The song commemorates the Battle of Prestonpans, fought on 21 September during the Jacobite rising of 1745. Forces led by the Stuart exile Charles Edward Stuart defeated a government army under Sir John Cope, whose troops broke in the face of a highland charge. The battle lasted less than fifteen minutes and was a huge boost to Jacobite morale, while a heavily mythologised version of the story entered art and legend. Cope and two others were tried by a court-martial in 1746 and exonerated, the court deciding defeat was due to the 'shameful conduct of the private soldiers.'
Adam Skirving, a local farmer, visited the battlefield later that afternoon where he was, by his own account, mugged by the victors. He wrote two songs, "Tranent Muir" and the better known "Hey, Johnnie Cope, Are Ye Waking Yet?", using well-known tunes which still feature in Scottish folk music and bagpipe recitals.
The poet Robert Burns later wrote his own words to the song, but these are not as well known as Skirving's.

Usage

It has been recorded by Alastair McDonald, Ewan MacColl, The Corries, Jean Redpath, Planxty, Natalie MacMaster, The Tannahill Weavers, Charlie Zahm, Emerald Rose, Planxty, Back o' the Moon, Ceolbeg and many others. "Johnnie Cope" has been arranged many times, most notably by Ludwig van Beethoven, and also by Ken Johnston for the National Youth Choir of Scotland and the National Boys' Choir.
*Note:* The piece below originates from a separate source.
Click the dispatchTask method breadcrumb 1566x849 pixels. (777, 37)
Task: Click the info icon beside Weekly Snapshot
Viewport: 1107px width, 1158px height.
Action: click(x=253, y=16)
It was performed at the Glasgow leg of Proms in the Park 2007, along with other Johnston arrangements.
The tune, set for pipes, is the regulation pipe call for Réveillé in Highland Regiments of the British Army and also the Scots Guards, in which John Cope served between 1710 and 1712.
The tune is used in the soundtrack for the 1973 folk horror film The Wicker Man.
In McAuslan in the Rough, George MacDonald Fraser writes whimsically of being woken by the song while serving as a young subaltern in the Gordon Highlanders.